# EXERCISE
Exactly and only the lines below from the one containing "You are a GUI" down to the one containing "This screenshot has" are wanted, both included; please exclude every picture.

══ INPUT

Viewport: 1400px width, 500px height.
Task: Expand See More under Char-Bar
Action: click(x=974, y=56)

════
══ INPUT

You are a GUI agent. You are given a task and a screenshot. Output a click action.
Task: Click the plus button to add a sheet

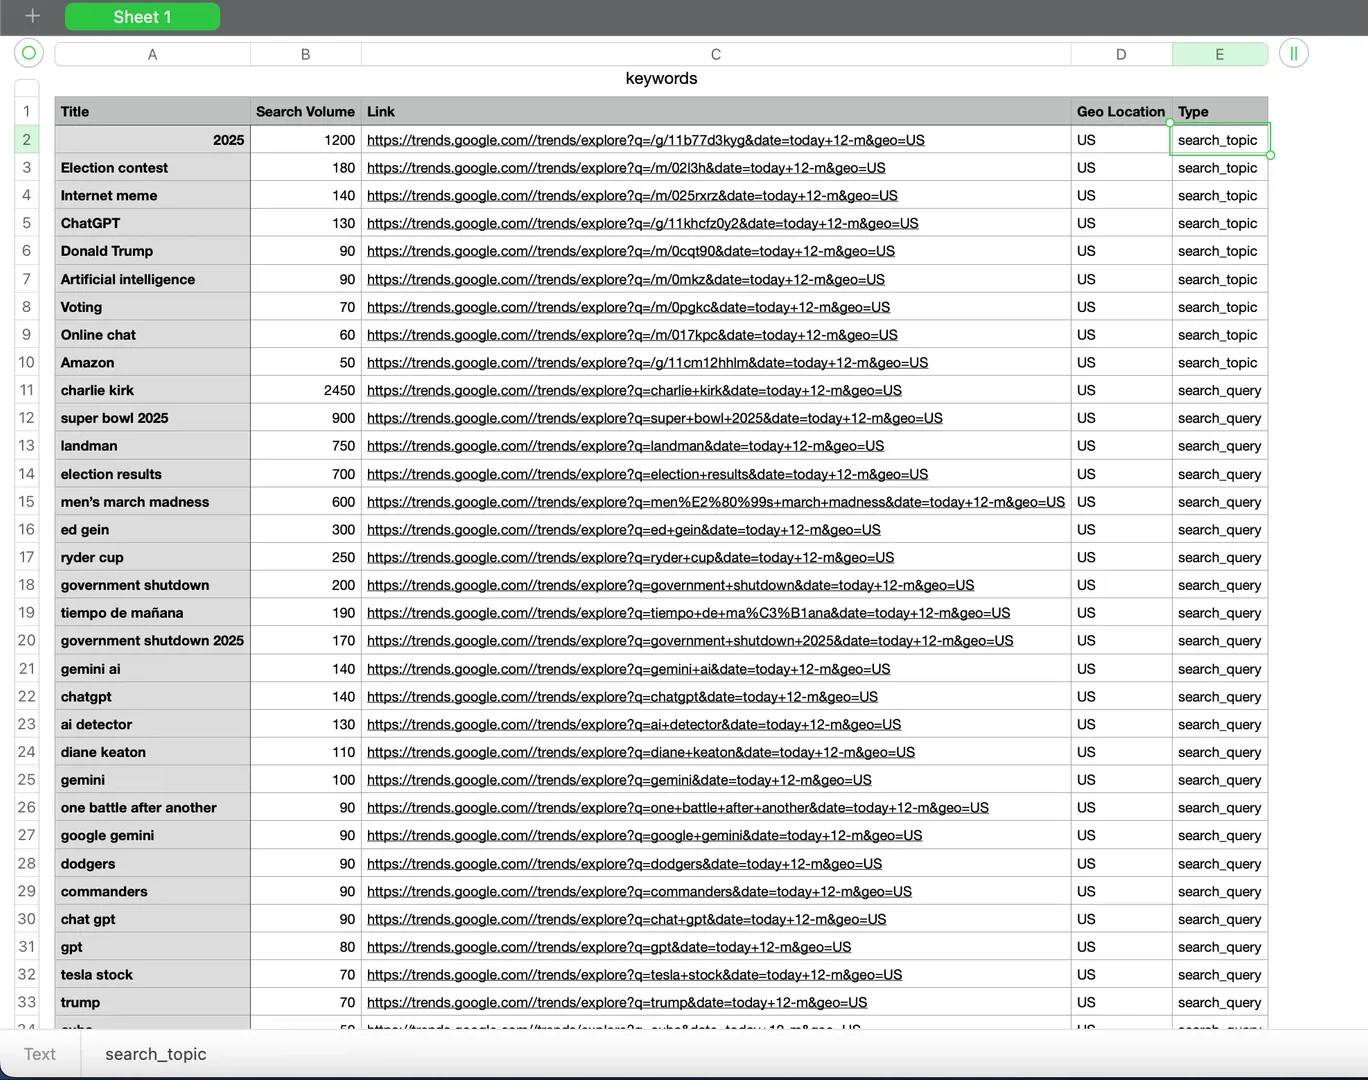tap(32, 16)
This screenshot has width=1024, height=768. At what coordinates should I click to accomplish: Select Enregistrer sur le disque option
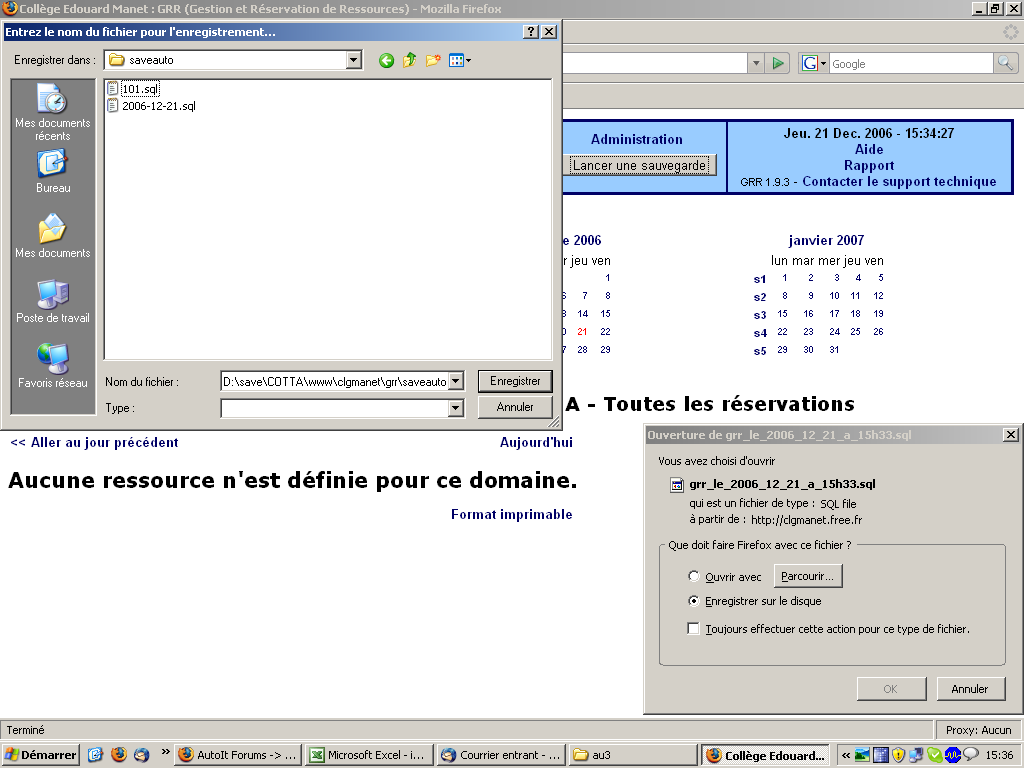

════
══ INPUT

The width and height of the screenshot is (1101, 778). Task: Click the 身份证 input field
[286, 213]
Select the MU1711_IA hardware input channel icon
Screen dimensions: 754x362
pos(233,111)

════

# SOLVED PROBLEM
You are a GUI agent. You are given a task and a screenshot. Output a click action.
Task: Click the plus button to add a sheet

tap(32, 16)
This screenshot has width=1024, height=768. At what coordinates should I click to accomplish: Select Enregistrer sur le disque option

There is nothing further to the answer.